Amber Shockey & Co.
Tableware pattern design. Built as systems that layer, mix, and scale from single accent to full table.
Field Pattern Design Product Design Colorway Development
Author Jeremy Prasatik Published: 2017 Status: Live
Classification Pattern Design Product Design Colorway Development
Abstract
Tableware patterns built as systems. Each collection runs hero, secondary, accent. Designed to layer from a single dish to a full setting without losing logic.
Three collections shown here: blue florals, black linework, red dragons. Each direction balances structured against organic. Each carries multiple colorways so the same set flexes from minimal to maximal depending on how it pairs.
Built for a tableware startup that needed a system, not a single pattern. Pattern design, product design, and colorway development as one continuous process.
Peonies and Geometry.
The most pattern-on-pattern direction. Blue peonies layered against a geometric grid. Plates that read as a still life when set, as a single object when used alone.
Pairs with black linework when the set needs structure. Pairs with red dragons when the table needs heat. The cobalt anchors any combination because every other collection carries cream as the shared ground.



Linework and Dots.
The most reductive direction. Geometric grids and halftone density on charcoal. Reads as the most modern of the three. Holds against everything else.
Mixes into any other collection without competing. The graphic flatness lets blue florals or red dragons sit on top of a black linework setting without losing color depth.



Dragons and Florals.
The most ornamental direction. Burgundy dragons curled against floral filigree. Reads as Eastern textile work. The hero piece of the line for buyers who want one statement plate.
Lands well with black linework underneath as a setting. Hard against blue florals; the cobalt and burgundy fight. Pair with the cream pieces in either collection to break the contrast.

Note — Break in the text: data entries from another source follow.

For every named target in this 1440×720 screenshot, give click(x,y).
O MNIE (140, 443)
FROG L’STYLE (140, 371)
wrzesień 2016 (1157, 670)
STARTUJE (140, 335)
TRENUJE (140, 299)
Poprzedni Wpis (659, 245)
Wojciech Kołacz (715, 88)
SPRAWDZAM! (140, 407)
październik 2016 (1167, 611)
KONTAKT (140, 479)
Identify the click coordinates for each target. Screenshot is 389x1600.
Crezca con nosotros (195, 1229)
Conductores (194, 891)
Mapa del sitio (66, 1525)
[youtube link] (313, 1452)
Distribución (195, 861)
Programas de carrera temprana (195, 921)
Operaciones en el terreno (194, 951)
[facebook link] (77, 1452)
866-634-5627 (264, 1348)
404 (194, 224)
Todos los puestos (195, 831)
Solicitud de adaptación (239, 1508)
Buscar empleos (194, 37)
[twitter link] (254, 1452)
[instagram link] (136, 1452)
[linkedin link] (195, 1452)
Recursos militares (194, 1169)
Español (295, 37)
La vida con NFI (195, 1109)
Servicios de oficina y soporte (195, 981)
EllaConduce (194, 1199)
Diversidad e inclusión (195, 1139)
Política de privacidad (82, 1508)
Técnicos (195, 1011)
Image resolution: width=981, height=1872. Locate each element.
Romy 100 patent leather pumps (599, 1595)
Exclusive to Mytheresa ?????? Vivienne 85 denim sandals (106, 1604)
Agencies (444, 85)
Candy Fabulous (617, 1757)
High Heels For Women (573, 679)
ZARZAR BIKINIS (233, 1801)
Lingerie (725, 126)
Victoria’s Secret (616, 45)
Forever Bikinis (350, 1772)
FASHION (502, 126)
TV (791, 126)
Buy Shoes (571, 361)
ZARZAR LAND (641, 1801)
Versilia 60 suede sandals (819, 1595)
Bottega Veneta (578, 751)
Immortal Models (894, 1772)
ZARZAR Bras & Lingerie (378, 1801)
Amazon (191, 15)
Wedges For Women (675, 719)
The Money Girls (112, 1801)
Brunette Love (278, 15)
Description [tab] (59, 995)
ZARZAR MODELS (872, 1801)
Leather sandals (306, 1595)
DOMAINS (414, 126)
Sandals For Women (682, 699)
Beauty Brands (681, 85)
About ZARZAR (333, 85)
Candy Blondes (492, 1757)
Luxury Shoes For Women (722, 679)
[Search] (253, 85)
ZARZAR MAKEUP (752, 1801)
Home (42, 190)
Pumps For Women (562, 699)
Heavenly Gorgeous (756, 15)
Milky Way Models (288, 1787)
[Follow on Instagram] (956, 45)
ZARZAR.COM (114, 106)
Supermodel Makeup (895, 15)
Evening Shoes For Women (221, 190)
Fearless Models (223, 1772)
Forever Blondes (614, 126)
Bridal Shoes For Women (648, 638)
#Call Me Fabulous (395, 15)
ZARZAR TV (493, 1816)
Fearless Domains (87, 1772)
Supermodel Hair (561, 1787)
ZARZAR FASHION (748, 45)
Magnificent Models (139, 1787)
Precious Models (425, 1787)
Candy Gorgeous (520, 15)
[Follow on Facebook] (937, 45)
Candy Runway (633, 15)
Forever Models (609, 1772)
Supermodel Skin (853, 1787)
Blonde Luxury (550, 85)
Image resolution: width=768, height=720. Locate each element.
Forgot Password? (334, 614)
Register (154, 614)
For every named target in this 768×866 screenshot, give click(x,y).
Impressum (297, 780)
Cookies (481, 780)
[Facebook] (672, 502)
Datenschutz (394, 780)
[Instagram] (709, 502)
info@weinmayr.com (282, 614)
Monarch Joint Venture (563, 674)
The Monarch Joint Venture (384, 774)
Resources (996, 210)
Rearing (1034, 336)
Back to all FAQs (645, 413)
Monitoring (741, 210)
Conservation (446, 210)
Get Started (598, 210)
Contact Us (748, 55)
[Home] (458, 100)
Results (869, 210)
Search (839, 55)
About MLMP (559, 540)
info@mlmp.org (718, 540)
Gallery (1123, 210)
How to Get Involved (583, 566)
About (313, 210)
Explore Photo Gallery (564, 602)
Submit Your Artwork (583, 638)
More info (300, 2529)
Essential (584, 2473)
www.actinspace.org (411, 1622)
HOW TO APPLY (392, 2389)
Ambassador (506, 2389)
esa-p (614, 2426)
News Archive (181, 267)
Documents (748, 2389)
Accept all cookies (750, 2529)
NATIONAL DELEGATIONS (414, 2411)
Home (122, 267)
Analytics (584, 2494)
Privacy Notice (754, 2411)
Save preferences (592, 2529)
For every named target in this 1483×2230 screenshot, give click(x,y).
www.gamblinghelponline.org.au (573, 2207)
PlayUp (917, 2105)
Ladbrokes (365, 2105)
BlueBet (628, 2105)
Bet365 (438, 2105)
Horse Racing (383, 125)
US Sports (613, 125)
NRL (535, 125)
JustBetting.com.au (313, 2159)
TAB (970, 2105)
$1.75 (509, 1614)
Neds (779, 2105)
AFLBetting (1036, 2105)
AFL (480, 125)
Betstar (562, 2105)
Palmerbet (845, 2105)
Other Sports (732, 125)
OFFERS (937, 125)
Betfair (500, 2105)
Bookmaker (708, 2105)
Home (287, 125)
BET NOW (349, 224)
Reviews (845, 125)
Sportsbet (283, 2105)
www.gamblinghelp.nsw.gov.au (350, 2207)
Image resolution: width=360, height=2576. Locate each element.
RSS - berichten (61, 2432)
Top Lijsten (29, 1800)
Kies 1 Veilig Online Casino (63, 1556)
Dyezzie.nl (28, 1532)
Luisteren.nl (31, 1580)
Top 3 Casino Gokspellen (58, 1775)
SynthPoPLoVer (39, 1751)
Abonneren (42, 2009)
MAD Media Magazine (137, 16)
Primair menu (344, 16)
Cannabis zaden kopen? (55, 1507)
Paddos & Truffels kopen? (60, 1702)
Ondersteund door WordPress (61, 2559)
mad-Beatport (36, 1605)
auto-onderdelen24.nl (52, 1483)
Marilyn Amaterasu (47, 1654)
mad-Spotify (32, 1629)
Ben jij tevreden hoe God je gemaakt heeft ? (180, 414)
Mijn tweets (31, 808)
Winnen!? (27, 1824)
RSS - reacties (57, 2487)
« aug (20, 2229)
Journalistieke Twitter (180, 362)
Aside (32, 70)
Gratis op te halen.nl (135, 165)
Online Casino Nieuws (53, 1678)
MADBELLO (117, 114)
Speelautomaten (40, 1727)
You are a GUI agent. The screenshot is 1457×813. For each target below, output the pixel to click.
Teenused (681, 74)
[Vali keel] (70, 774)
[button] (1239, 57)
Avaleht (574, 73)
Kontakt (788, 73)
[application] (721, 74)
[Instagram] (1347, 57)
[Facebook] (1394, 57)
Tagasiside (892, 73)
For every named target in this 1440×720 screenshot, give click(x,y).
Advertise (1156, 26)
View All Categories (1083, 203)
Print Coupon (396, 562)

A pattern only works if the next one fits.
A Family of Shapes. A Single System.
Five colors. Four shapes. One rule. The whole line scales out of a small set of decisions made once and held across every direction.
Chromatic brand circle
Cobalt
#1F4D78
Blue florals
Blush
#D87A82
Pink geometry
Burgundy
#8E3F40
Red dragons
Charcoal
#1F2434
Black linework
Cream
#ECE6D5
Shared ground
Brand philosophy
Patterns work as a family. A buyer can start with one accent dish in cobalt and end up with a full red-dragons setting two seasons later. Nothing in the second buy fights anything in the first.
Each collection has a hero shape and a colorway. Peony lives in cobalt. Circle lives in blush. Chinese dragon lives in burgundy. Halftone dot lives in charcoal. Cream runs underneath as the shared ground that lets any two collections sit together without fighting.
Peony Blue florals hero
The largest motif in the line. Layered florals that read as wallpaper at field scale and as a single bloom at plate scale.
Circle Pink geometry hero
Linework circles built on a construction grid. The most reduced form of the geometric language. Carries the colorway when the collection needs an accent without a full pattern.
Chinese Dragon Red dragons hero
Dragons curled around floral filigree, set in a circular mandala. The most ornamental motif. Pulls Eastern textile work into a Western tableware context.
Halftone Dot Black linework hero
Density built from points instead of lines. The most reductive direction in the family. Sits under any other pattern without competing for the surface.
Peony
Blue florals hero
Cobalt · #1F4D78
Circle
Pink geometry hero
Blush · #D87A82
Chinese Dragon
Red dragons hero
Burgundy · #8E3F40
Halftone Dot
Black linework hero
Charcoal · #1F2434

The Set Builds Itself.
Pattern, product, color. Same hands across the system, so each new direction inherits the logic.
Services
Pattern Design
Product Design
Colorway Development
Stack
Illustrator
Photoshop
InDesign
Links
A startup needed patterns that could carry a full tableware line without locking into a single look. The system answers in three marks per collection and shared ground colors across the family. New directions slot in without breaking what came before.